Cathinones (also known as benzoylethanamine, or B-keto-amphetamine) is a monoamine alkaloid found in the shrub Catha edulis (khat) and is chemically similar to ephedrine, cathine, methcathinone and other amphetamines.
It is probably the main contributor to the stimulant effect of Catha edulis. Cathinone differs from many other amphetamines in that it has a ketone functional group. Other phenethylamines that share this structure include the stimulants methcathinone, MDPV, mephedrone and the antidepressant bupropion among others.
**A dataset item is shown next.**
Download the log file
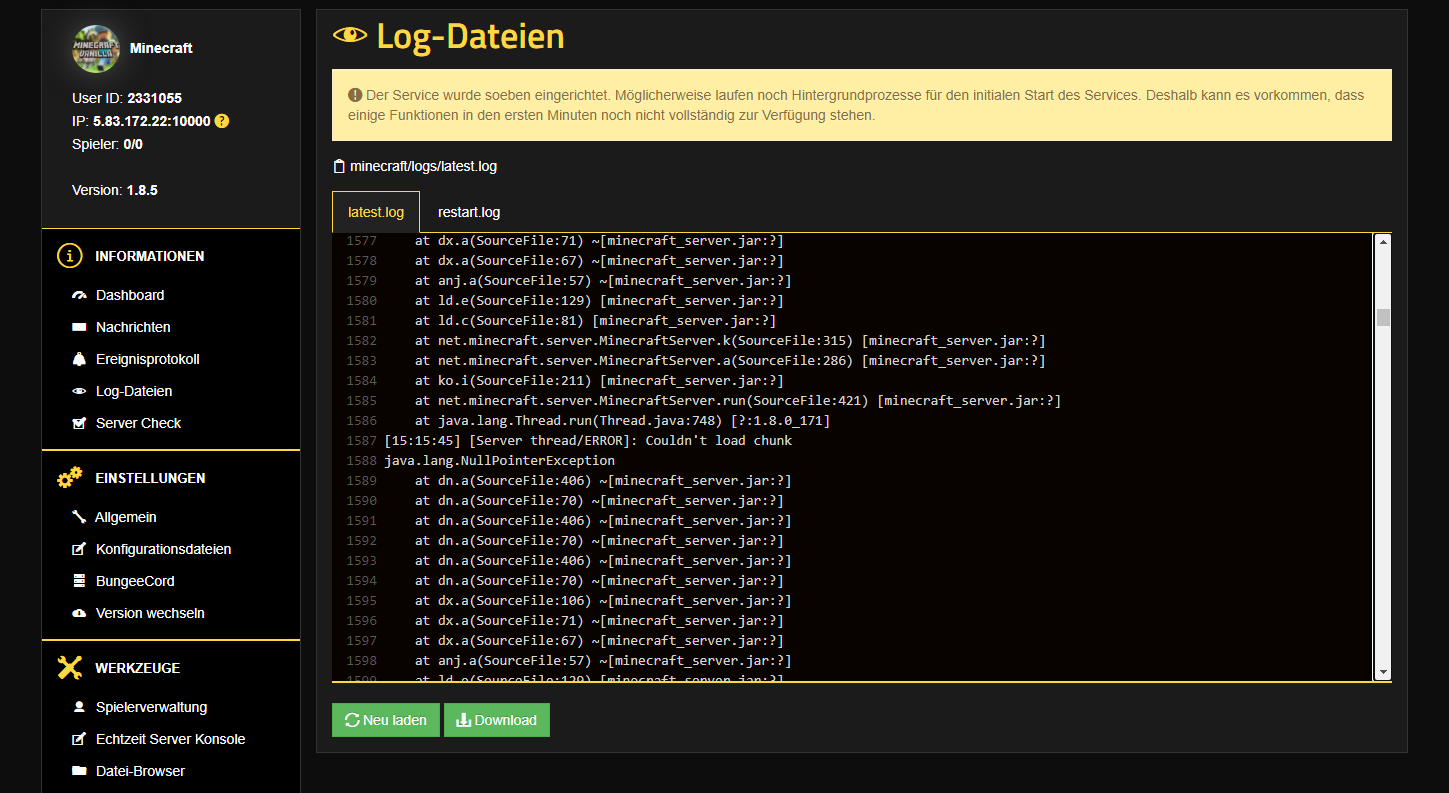 [x=497, y=720]
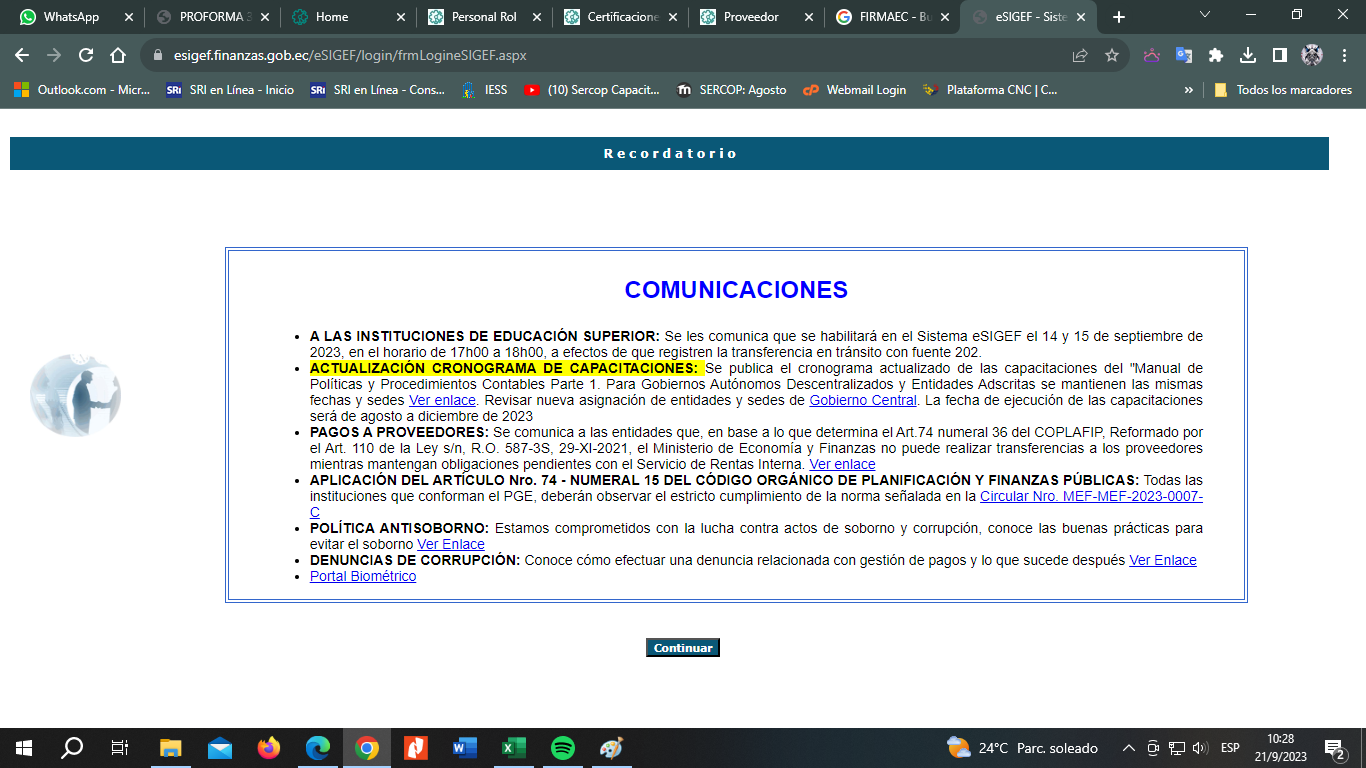1366x768 pixels.
Task: Click the address bar URL field
Action: [x=600, y=55]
Khat has been cultivated in the Horn of Africa and Arabian Peninsula region of the world for thousands of years. It is most commonly chewed for the euphoric effect it produces. The active ingredient was first proposed in 1930, when cathine was identified as a predominant alkaloid in the plant.
Cathine was thought to be the main active ingredient in khat until the 1960s, when it was found that the amount of cathine in the khat leaves is insufficient to produce the effects observed. In 1975, the United Nations Narcotic Laboratory analyzed khat leaves from Yemen, Kenya and Madagascar and found the presence of a different alkaloid, cathinone.
Cathinone is a similar molecule to cathine, but is much more abundant in younger plants. This finding caused scientists to speculate about whether cathinone was the true active ingredient in khat.
A study was conducted in 1994 to test the effects of cathinone. Six volunteers who had never chewed khat were given an active khat sample and a cathinone-free placebo sample. The researchers analyzed the participants’ moods, activity levels and blood pressure before and after consuming the khat or placebo. This analysis showed that cathinone produced amphetamine-like symptoms, leading the researchers to confirm that cathinone, not cathine, is the active ingredient in khat leaves.